OK. Let p, q be prime numbers, p = q = 3 (mod 4), and let n = p q.
Choose an integer x, 0 < x < n. Then y = x^2 (mod n) is a quadratic
residue, mod n.
I claim (a) that y has four square roots, mod n, and (b) that exactly
one of these square roots is a quadratic residue.
Firstly, it's (fairly) clear that x is a square root of y, mod p.
Writing the assertion that y = x^2 (mod n) as y = x^2 + k p q makes this
obvious. By symmetry, we also have y = x^2 (mod q).
Let x_p = x (mod p), x_q = x (mod q), with 0 < x_p < p, 0 < x_q < q.
Clearly, -x_p is the other square root of y (mod p), and -x_q is the
other square root of y (mod q). By the Chinese Remainder Theorem, we
can show, using the result above, that y has precisely four square roots
mod n. To see this, let z be a square root of y (mod n). We know that
z_p is a square root of y (mod p), so z_p must be congruent to either
x_p or -x_p. By symmetry, a similar argument applies to z_q. Hence, y
has four square roots, as claimed in (a).
Now to prove that exactly one of the square roots is a quadratic
residue. Let g be a primitive element in GF(p), and choose \alpha such
that x_p = g^\alpha (mod p); then y = g^{2\alpha} (mod p). Now,
-x_p = g^{\alpha + (p - 1)/2} (mod p)
To see this, note that g^{(p - 1)/2} = -1 (mod p). Since p = 3 (mod 4),
(p - 1)/2 is odd. Hence, precisely one of x_p and -x_p has an odd index
and is therefore a quadratic residue. Similarly, one of x_q and -x_q is
a quadratic residue. Again using the Chinese Remainder Theorem, we see
that one of the square roots of y (mod n) is a quadratic residue mod
each of p and q. To prove (b), I must now show that this square root
(let's call it z) is a quadratic residue mod n.

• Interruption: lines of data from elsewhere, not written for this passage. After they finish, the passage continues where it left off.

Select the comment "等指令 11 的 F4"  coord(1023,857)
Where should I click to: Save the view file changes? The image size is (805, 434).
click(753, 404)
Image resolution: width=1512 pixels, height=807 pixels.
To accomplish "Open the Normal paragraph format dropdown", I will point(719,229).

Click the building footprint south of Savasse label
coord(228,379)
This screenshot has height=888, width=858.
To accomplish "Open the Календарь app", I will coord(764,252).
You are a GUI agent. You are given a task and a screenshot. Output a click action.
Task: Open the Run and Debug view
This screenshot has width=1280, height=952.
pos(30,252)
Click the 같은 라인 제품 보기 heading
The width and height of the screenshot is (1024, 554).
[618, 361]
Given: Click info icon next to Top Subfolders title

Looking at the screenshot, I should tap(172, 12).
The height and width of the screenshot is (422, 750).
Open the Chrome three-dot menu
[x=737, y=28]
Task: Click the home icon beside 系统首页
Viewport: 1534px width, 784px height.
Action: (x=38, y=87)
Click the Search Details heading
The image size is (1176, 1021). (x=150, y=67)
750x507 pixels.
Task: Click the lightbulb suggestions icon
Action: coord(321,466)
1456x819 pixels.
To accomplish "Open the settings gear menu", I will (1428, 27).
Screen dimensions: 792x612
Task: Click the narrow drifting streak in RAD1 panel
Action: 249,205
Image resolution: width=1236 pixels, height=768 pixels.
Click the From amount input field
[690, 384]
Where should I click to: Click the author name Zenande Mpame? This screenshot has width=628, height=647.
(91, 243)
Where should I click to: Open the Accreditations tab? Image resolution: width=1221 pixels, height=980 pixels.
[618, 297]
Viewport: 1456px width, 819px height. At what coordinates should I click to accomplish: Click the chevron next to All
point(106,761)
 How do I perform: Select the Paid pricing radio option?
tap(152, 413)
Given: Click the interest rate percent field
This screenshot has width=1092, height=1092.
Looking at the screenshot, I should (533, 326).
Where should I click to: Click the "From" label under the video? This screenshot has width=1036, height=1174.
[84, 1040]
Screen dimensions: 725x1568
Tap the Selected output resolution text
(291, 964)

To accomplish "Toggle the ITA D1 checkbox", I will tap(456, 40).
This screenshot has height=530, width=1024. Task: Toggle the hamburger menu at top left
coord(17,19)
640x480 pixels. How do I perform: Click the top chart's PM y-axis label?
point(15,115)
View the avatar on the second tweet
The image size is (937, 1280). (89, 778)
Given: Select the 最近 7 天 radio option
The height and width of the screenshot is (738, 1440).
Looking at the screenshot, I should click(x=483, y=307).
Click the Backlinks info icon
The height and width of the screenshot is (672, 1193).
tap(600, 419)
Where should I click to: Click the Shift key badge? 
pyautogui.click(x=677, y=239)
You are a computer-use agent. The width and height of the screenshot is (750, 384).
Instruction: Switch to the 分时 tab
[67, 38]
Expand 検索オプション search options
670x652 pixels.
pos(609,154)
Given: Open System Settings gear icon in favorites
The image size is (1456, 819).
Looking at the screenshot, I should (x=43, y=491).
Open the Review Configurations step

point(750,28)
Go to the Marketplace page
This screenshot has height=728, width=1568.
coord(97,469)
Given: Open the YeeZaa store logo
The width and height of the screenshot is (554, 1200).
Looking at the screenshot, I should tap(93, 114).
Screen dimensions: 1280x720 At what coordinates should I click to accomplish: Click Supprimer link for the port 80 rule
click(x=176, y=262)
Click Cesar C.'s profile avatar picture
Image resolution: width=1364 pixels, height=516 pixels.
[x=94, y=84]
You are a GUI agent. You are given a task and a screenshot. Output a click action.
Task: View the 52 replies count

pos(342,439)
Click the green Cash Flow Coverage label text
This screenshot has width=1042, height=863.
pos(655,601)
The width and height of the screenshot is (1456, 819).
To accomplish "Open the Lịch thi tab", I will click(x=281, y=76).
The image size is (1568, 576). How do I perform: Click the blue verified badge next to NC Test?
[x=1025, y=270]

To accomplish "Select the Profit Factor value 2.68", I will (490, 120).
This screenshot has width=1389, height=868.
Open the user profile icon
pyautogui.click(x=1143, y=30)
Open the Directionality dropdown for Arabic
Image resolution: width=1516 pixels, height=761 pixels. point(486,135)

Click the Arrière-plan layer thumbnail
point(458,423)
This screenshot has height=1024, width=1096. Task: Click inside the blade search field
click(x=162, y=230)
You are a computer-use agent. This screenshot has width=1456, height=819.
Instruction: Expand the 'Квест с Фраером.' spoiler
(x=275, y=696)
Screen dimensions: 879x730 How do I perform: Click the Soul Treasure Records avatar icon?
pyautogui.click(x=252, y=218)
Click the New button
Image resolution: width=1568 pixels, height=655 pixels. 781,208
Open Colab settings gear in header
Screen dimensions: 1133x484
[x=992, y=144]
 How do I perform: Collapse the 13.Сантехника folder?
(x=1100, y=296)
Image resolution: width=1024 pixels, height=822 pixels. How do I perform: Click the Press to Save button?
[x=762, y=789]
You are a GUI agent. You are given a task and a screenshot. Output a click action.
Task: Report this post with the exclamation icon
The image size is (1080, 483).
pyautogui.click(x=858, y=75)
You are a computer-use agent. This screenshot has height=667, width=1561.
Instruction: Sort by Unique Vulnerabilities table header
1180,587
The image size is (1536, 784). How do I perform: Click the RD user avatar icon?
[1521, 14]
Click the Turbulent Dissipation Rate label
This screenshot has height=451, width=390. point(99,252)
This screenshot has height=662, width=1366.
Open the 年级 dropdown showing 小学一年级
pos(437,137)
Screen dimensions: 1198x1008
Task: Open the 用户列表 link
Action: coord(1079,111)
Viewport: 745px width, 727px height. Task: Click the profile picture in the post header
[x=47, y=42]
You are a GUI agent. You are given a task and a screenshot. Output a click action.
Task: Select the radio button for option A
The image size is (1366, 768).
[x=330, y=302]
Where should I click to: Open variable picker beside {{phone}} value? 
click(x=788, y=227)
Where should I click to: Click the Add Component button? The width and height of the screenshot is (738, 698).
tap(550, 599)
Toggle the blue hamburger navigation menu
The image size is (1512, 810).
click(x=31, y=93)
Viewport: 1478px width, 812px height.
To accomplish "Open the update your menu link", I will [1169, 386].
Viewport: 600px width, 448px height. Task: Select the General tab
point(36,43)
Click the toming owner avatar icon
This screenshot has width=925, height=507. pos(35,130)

Since z is a quadratic residue mod p it has a square root[1] mod p --
call this r_p. It also has a square root mod q -- call it r_q. By the
Chinese Remainder Theorem, we can find a unique integer r, 0 < r < n,
where r = r_p (mod p) and r = r_q (mod q). A final application of the
Chinese Remainder Theorem shows that r^2 = z (mod n). This proves claim
(b).
I earlier stated that, in the multiplicative group of quadratic residues
Q_n of the integers mod n, the map x |-> x^2 is bijective. This is a
simple corollary of the above claims -- x^2 has exactly one square root
mod n which is in Q_n. This map is therefore a permutation on Q_n.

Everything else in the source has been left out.